Monday, October 27, 2008

On FiveThirtyEight

I've been often asked the difference between StochasticDemocracy's model and Nate's FiveThirtyEight. Since the response "Ours is better" never gets us very far, I've decided to write out the difference in more depth.

The best way to do that, is to simply describe both models. I've done my best to make this as easy to read as possible, but I'm a math major, so I can't make any promises on my presentation abilities. Because of this, I'll do my best to answer any questions in the comments thread.

Out of deference to his hundreds of thousands of visitors, I'll start with his:

FiveThirtyEight




1) First, he calculates measures of "pollster reliability"(How wrong pollsters tend to be in proportion to a theoretical ideal pollster) and "house effects"(The extent to which some firms are biased toward one canidate or another) for every pollster. He calculates these measures by looking at data from the 2008 primaries, 2006 midterms, and 2004 presidential elections.

2) He then assigns each poll a weight according to to sample size, the age of the poll(he assumes that poll accuracy decays exponentially with time), and reliability behind the pollster. He also changes the margin of the poll according to the historical house affects of the pollster behind the poll

3) He now assigns undecided voters in each poll according to a formula he derived from a regression on the 2008 democratic primaries.

4) He now runs a "trend adjustment" to "update" outdated polls using a regression. The basic idea is that if favorable polls for Obama are released in North Dakota, then he will "update" the previous polls in South Dakota to be more favorable toward Obama. In practice, he does this in a hideously complicated way, utilizing a LOESS curve fitted on a massive number of dummy variables that are calculated by regression. The regression in this step includes national polls. He explains it better than I could here, here, and here.

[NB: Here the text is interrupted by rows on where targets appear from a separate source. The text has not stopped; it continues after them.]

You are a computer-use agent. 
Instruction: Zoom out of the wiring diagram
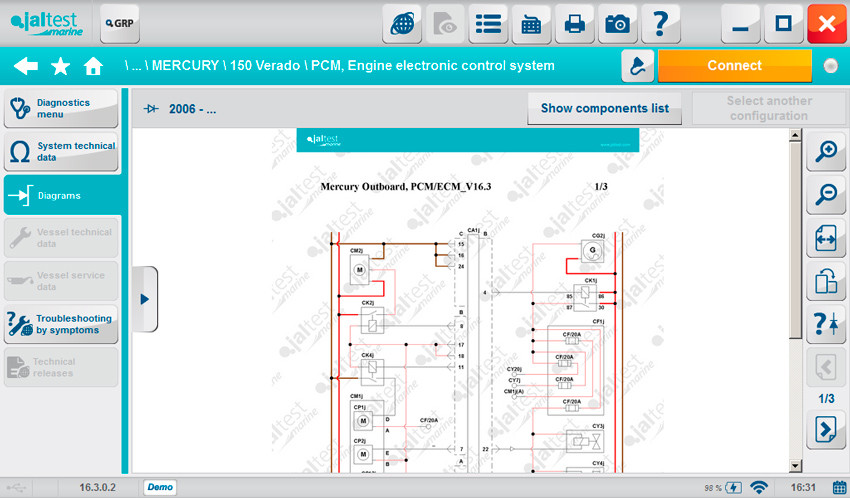click(826, 195)
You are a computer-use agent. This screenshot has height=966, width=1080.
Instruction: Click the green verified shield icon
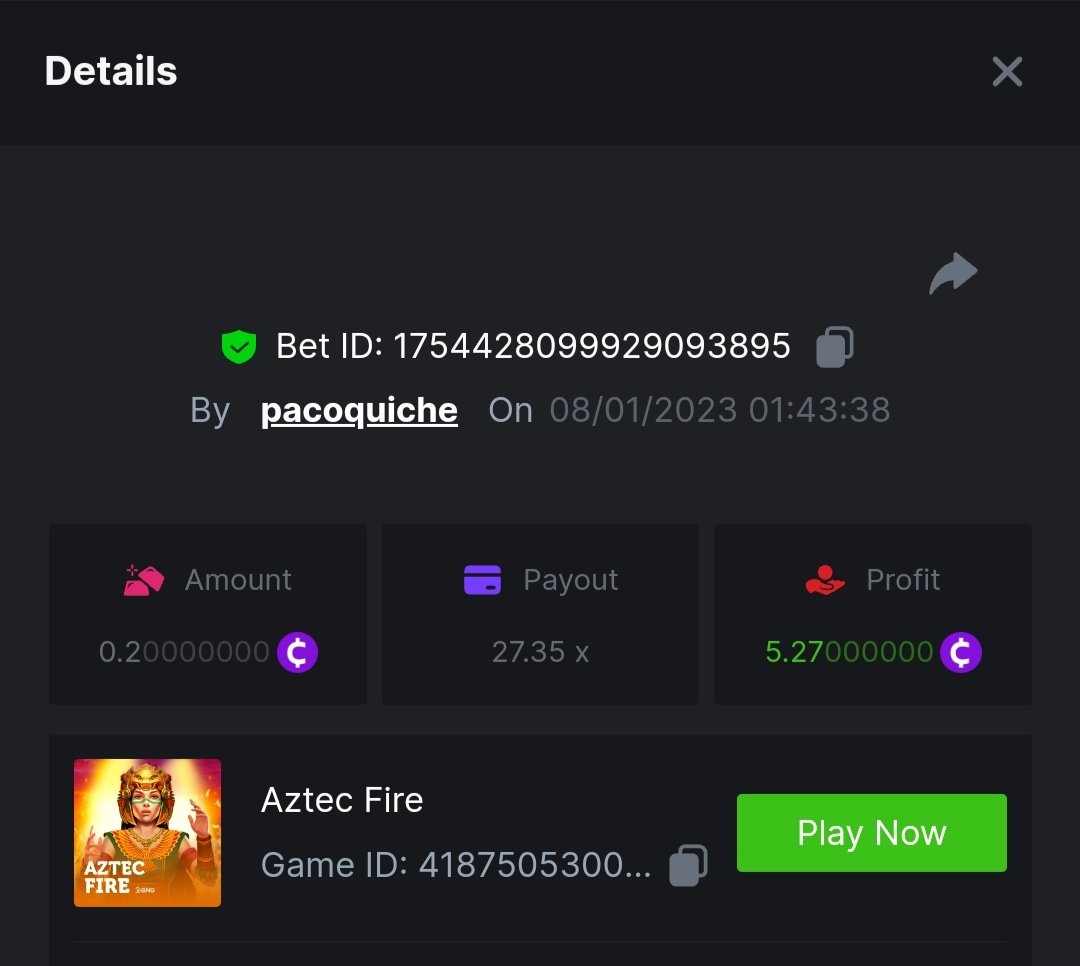239,347
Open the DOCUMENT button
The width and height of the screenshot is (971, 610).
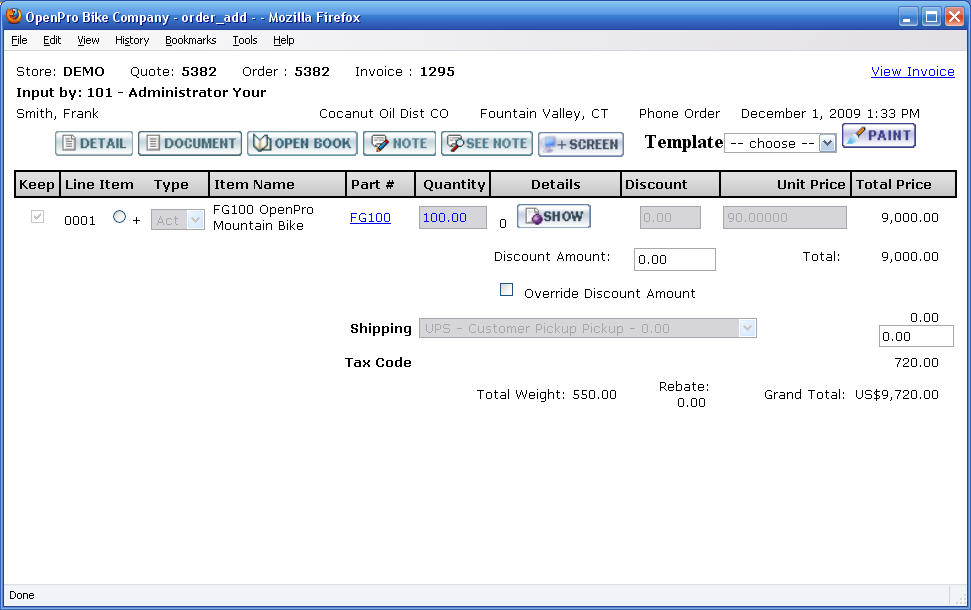190,144
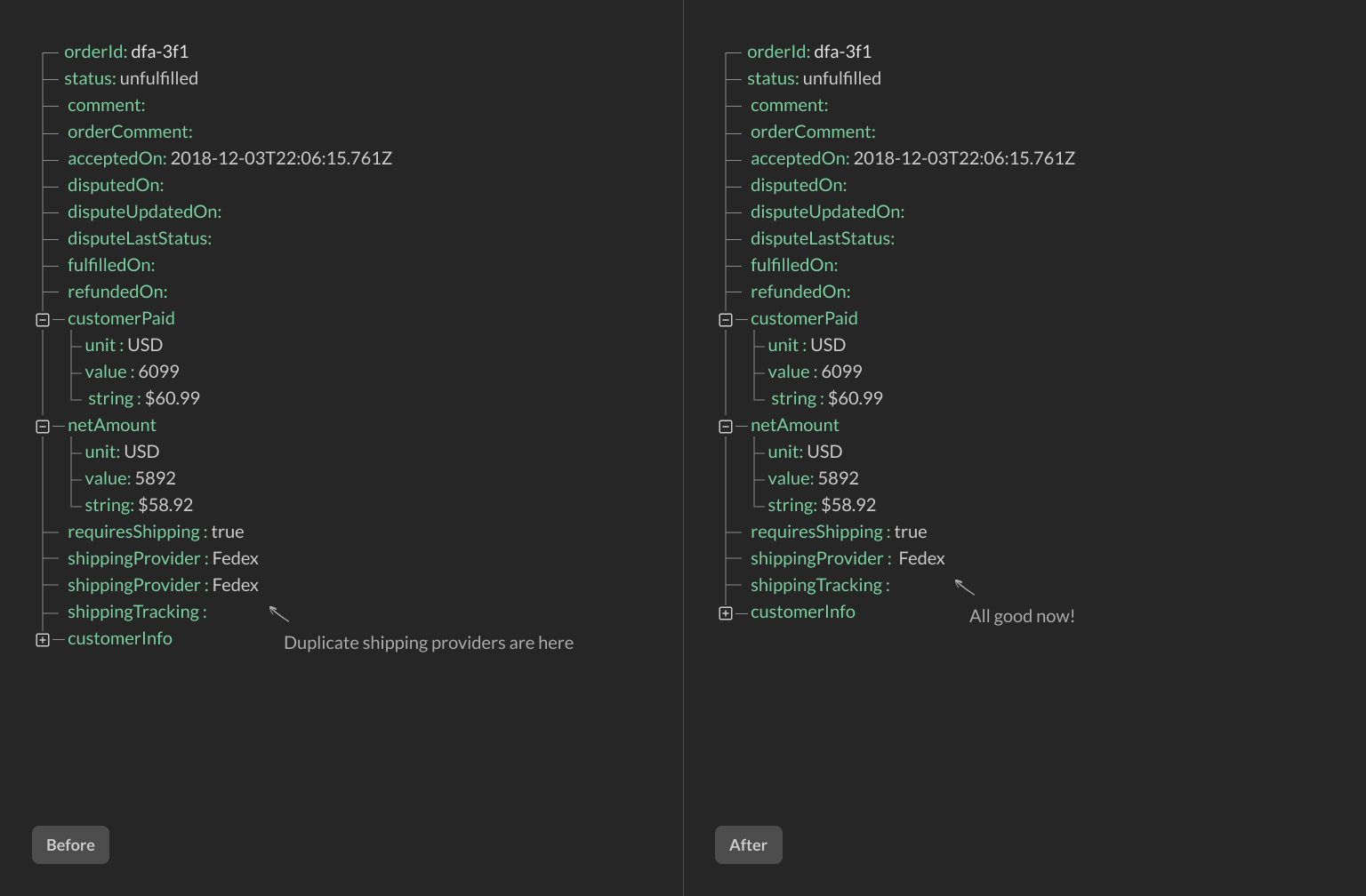
Task: Select the disputedOn field in After tree
Action: [x=799, y=185]
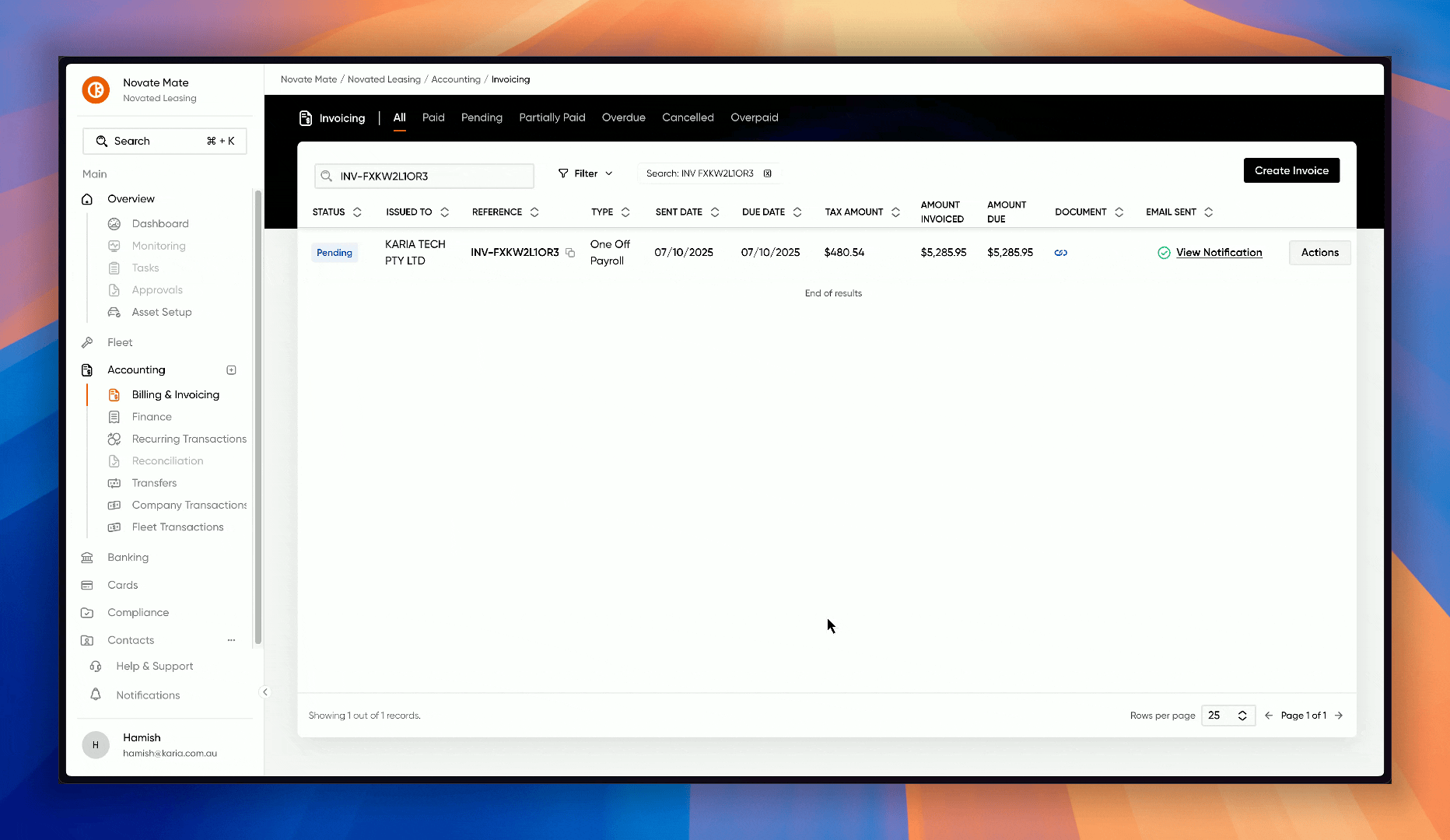Click the Contacts more options ellipsis
This screenshot has height=840, width=1450.
[x=231, y=640]

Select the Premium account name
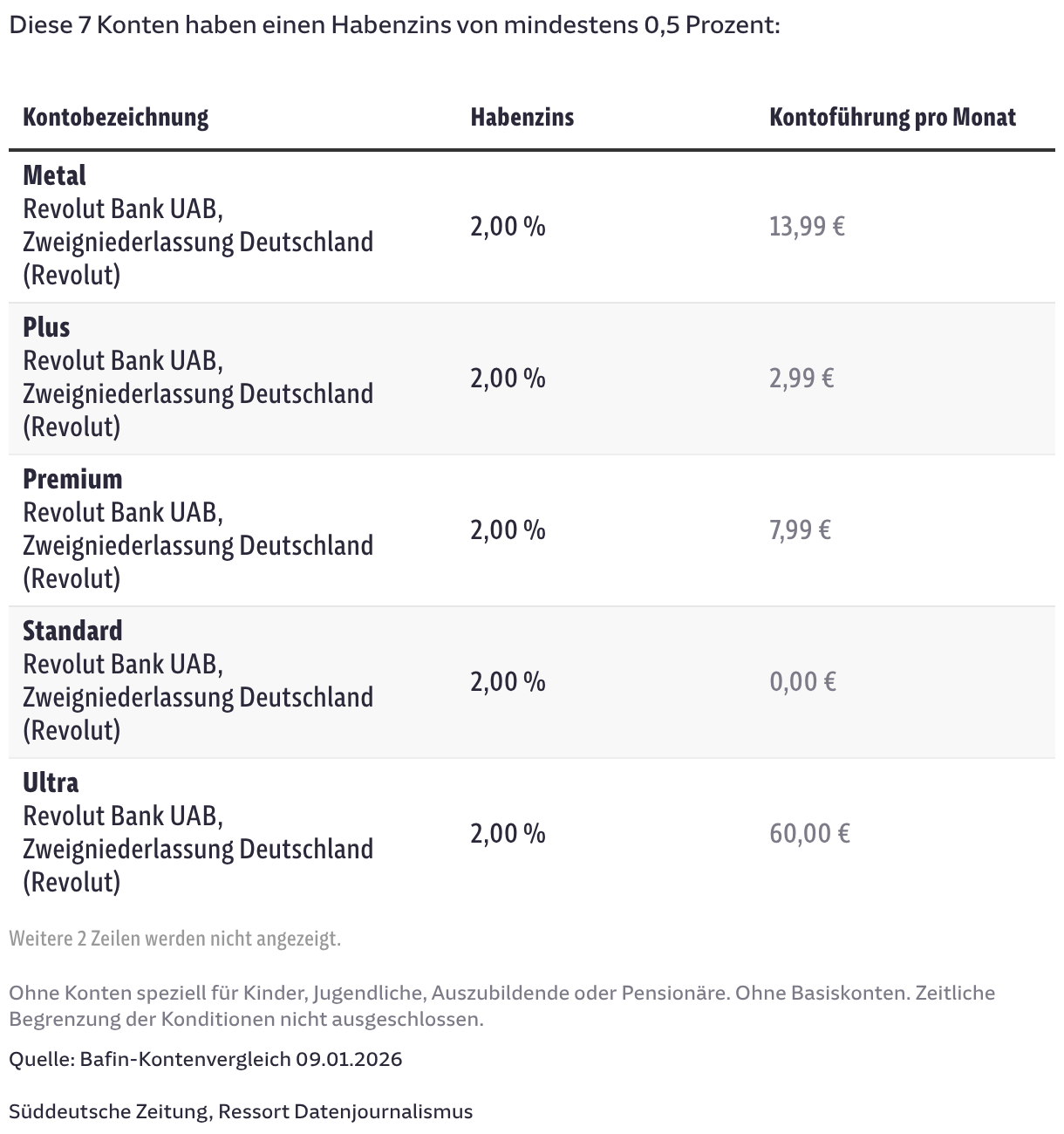[72, 479]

5) With the newly adjusted polls are now used to estimate(via regression on demographic data) a formula, which is then used to create "538 estimates" that are treated by the model as a poll. He now calculates a weighted average for of every "poll" for every state.

6) He then estimates how much public opinion can change between now and the election, by looking at data from the 2004 and 2000 elections(See his original post on the subject here). He has probably changed his methodology since then, but Nate hasn't been very open on this front.

It's important to note that he assumes that states will move together, using a state similarity metric in order to estimate covariance. He also assumes that polls will "tighten" as election day approaches.

7) Finally, he simulates 10,000 "elections" using the above model, giving us the summary statistics.

[That is the short version, I've skipped some things...]

Now, I have little quibbles with the individual steps involved(And Stats geeks can see a long rant about them here). But my bigger concern is that his model is too complicated. His model has so many moving parts and implicit assumptions, that it's hard enough to even check it's consistency, let alone accuracy.

StochasticDemocracy

Our model is considerably simpler. At heart, we assume that public opinion follows a random walk. But unfortunately, we don't get to observe public opinion directly, we only observe polls.

But if we want to study public opinion using polls, we can use a Hidden Markov Framework. (See also, Recursive Bayesian Filtering)


A Sample Hidden Markov Process, where x(t) represents public opinion, and y(t) represent observed polls

Statistics enthusiasts may notice that this resembles Kalman Filtering, which has been used extensively for election forecasting. When day to day changes are Normaly distributed , Recursive Bayesian Estimation is equivalent to Kalman Filtering.

But we have reasons, both analytic and empirical, to believe that the distribution is not normal, but Leptokurtic  (Fat-Tailed). In layman terms, this means that "big" events happen more frequently then one would expect using a Normal Distribution. Without accounting for this, "big" events(like the nomination of Sarah Palin or the collapse of the Stock Market) distort our estimates.

So we have implemented a Recursive Bayesian Filter that assumes Leptokurtic disturbances. While I have never seen such a filter applied to political polls, it's been used before in modeling of both financial and economic time series[See Bidarkota and Dupoyet (2005)]. (The filter has been slightly modified to account for little things like the multiple day polling period of polls)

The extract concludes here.